* _Set task A_: Set down word for word the stretch of the Bobrzyński biography from "His most important" through "Polnische Rechtsdenkmäler (1874–82).".
* _Set task B_: Pick up the Bobrzyński biography right after its last sentence and keep writing.

* _Excerpt to read_:
◇ ◇ ◇ ◇ ◇ ◇ ◇
Michał Hieronim Bobrzyński (Michael Bobrzynski) (30 September 1849 – 3 July 1935) was a Polish historian and conservative politician.

Life
Bobrzynski was born at Kraków in Galicia.  He was educated there, graduating from the gymnasium and the Jagiellonian University.  In 1872 he received his LL.D. and the following year became assistant professor in the history of Polish jurisprudence, in 1876 assuming similar duties in regard to German law.  In 1877 he became professor of law at the Jagiellonian University.

In 1885–91 he was a member of the Reichsrat and held many other honorary and responsible positions, and in 1890–1901 he was president of the Galician board of education.  He was Governor of Galicia in 1908–13.

His most important publications are his Geschichte Polens (1879), which aroused much criticism on account of its bitter attacks on Poland's past, and his contributions to Lencl's Polnische Rechtsdenkmäler (1874–82).
◇ ◇ ◇ ◇ ◇ ◇ ◇
(Item coordinate data)
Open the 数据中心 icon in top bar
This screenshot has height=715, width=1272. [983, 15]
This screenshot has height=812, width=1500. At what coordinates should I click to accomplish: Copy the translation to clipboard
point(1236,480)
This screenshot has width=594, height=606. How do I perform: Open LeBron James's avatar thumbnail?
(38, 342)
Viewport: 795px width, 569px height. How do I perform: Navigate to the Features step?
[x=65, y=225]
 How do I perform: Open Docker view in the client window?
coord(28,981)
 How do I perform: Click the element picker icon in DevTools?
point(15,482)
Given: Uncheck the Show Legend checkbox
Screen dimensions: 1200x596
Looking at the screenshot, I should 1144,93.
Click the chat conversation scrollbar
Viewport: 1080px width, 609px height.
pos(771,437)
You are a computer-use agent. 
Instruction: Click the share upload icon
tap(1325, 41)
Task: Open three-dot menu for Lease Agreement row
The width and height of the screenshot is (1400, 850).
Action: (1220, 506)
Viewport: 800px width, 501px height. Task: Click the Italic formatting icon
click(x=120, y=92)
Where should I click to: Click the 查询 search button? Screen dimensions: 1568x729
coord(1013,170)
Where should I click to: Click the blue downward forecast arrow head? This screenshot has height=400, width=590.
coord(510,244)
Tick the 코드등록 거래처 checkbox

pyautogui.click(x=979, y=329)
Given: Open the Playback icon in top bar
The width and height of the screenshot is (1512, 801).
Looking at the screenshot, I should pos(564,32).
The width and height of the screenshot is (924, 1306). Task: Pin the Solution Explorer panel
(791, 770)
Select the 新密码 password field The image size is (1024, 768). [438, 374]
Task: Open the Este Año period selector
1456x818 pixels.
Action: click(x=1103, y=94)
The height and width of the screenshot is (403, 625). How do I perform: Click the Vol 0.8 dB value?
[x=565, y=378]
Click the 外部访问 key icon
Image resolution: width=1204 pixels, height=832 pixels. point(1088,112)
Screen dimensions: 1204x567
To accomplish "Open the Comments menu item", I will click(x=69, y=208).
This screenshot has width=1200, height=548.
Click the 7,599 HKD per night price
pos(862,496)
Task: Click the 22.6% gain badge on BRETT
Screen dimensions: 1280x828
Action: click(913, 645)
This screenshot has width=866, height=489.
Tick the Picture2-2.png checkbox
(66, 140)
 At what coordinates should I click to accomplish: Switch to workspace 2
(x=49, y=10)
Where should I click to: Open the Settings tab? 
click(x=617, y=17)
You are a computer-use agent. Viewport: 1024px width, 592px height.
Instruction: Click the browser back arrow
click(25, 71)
◇ ◇ ◇ ◇ ◇ ◇ ◇
* _Exercise output A_:
His most important publications are his Geschichte Polens (1879), which aroused much criticism on account of its bitter attacks on Poland's past, and his contributions to Lencl's Polnische Rechtsdenkmäler (1874–82).

* _Exercise output B_:
See also
List of Poles  
Norman Davies, God's Playground: A History of Poland in Two Volumes, Volume 2, p. 116.
  

1849 births
1935 deaths
Politicians from Kraków
People from the Kingdom of Galicia and Lodomeria
Members of the Austrian House of Deputies (1885–1891)
Members of the Austrian House of Deputies (1901–1907)
Members of the House of Lords (Austria)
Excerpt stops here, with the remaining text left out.